Once the line containing "How do I perform: Click" is found in the data below, repeat it and every later line exactly, leaving the pictures out.
Exercise material Block Start
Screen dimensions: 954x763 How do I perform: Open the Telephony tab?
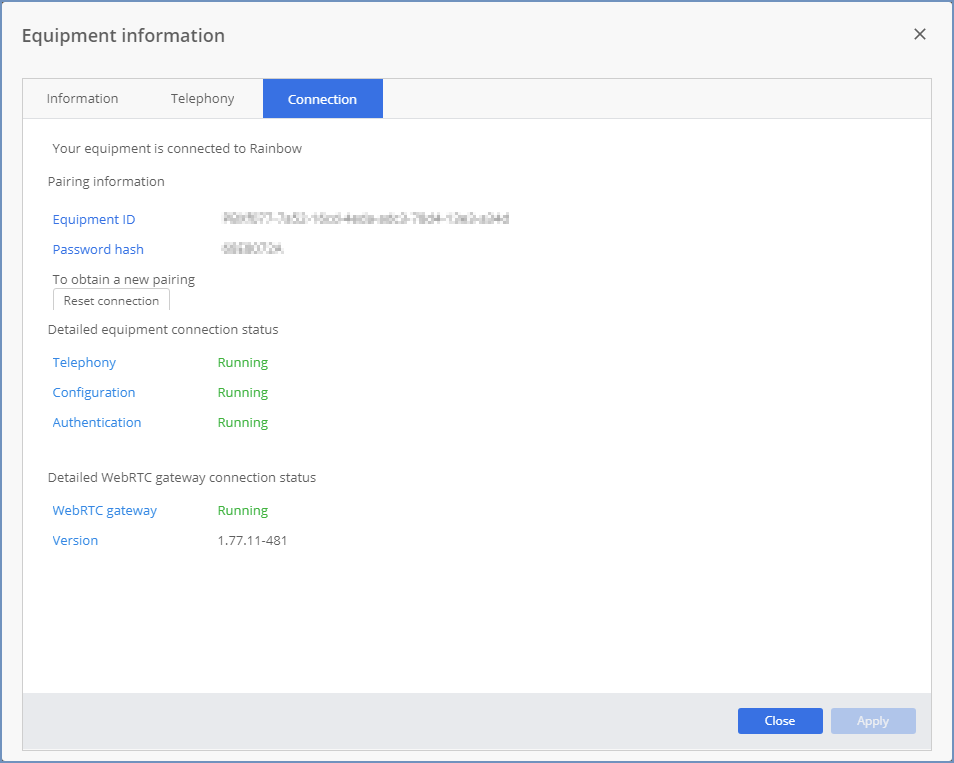202,99
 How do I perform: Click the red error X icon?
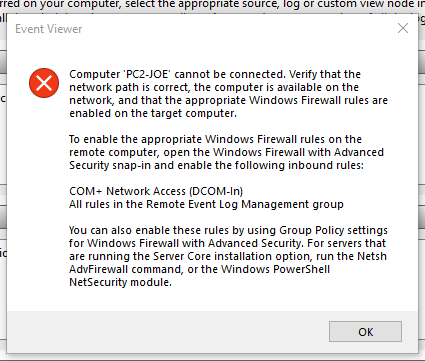(x=44, y=83)
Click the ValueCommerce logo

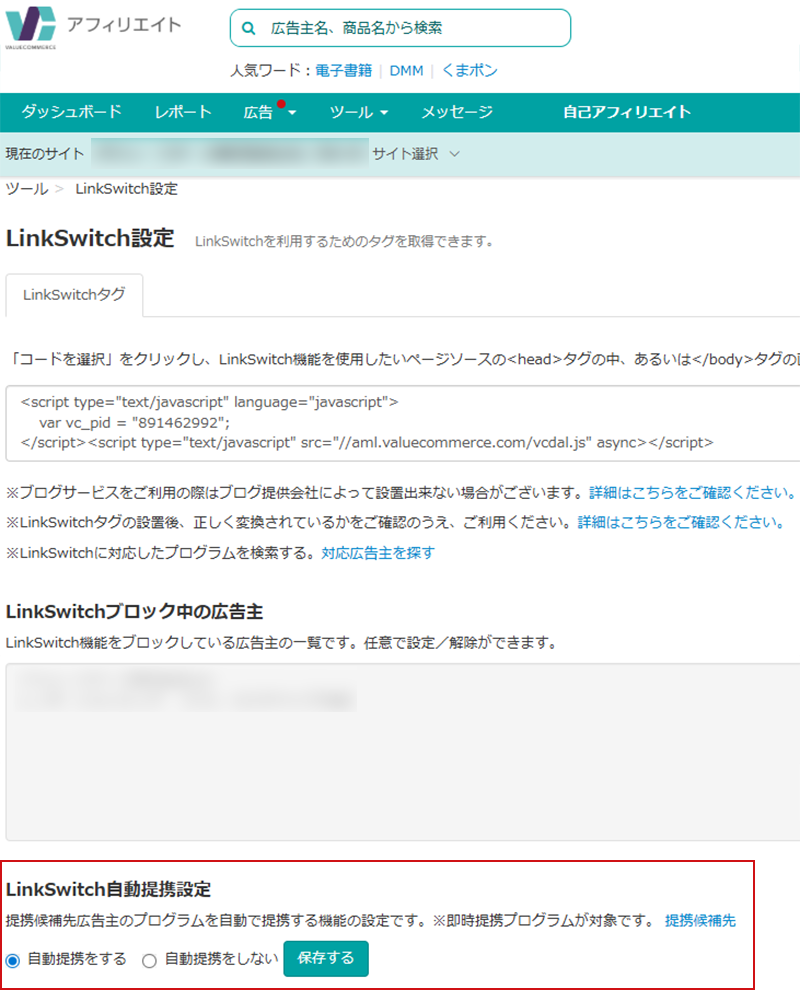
Exercise material Block End
• Exercise solution
 How do I perform: Click the red error X icon?
(x=44, y=83)
Click the ValueCommerce logo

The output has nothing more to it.